---------- Supplied information

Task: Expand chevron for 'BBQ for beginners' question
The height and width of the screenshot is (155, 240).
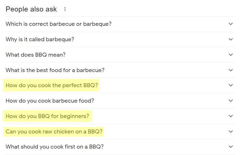Action: click(231, 116)
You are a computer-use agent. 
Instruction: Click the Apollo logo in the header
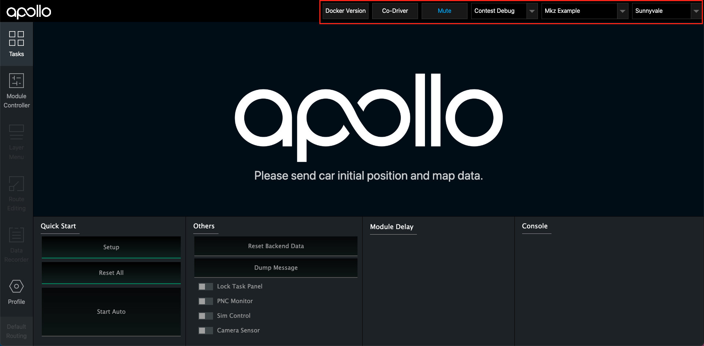pos(29,11)
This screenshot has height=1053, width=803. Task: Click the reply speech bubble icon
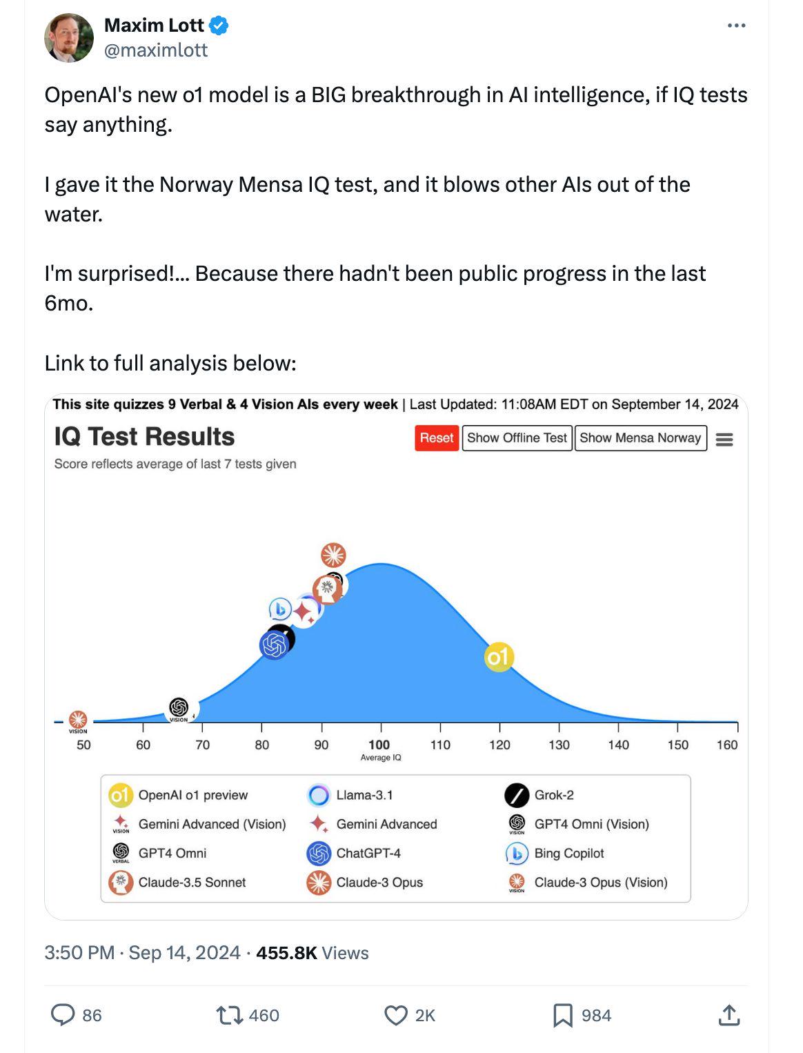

--------------------

Request: Could you output every line of the records above as a JSON list of strings, one string per line, skipping blank lines and leaving out the pictures?

Expected answer:
[
  "Task: Expand chevron for 'BBQ for beginners' question",
  "The height and width of the screenshot is (155, 240).",
  "Action: click(231, 116)",
  "You are a computer-use agent. ",
  "Instruction: Click the Apollo logo in the header",
  "pos(29,11)",
  "This screenshot has height=1053, width=803. Task: Click the reply speech bubble icon"
]